- WHAT YOU HAVE TO DO: Rewrite the records below with "To accomplish" replaced by "To carry out", leaving everything else unchanged.

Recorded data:
— Start —

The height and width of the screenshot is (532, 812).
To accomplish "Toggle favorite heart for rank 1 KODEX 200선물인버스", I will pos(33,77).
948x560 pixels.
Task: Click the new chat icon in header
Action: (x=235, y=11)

— End —

- RESULT OF THE TASK:
The height and width of the screenshot is (532, 812).
To carry out "Toggle favorite heart for rank 1 KODEX 200선물인버스", I will pos(33,77).
948x560 pixels.
Task: Click the new chat icon in header
Action: (x=235, y=11)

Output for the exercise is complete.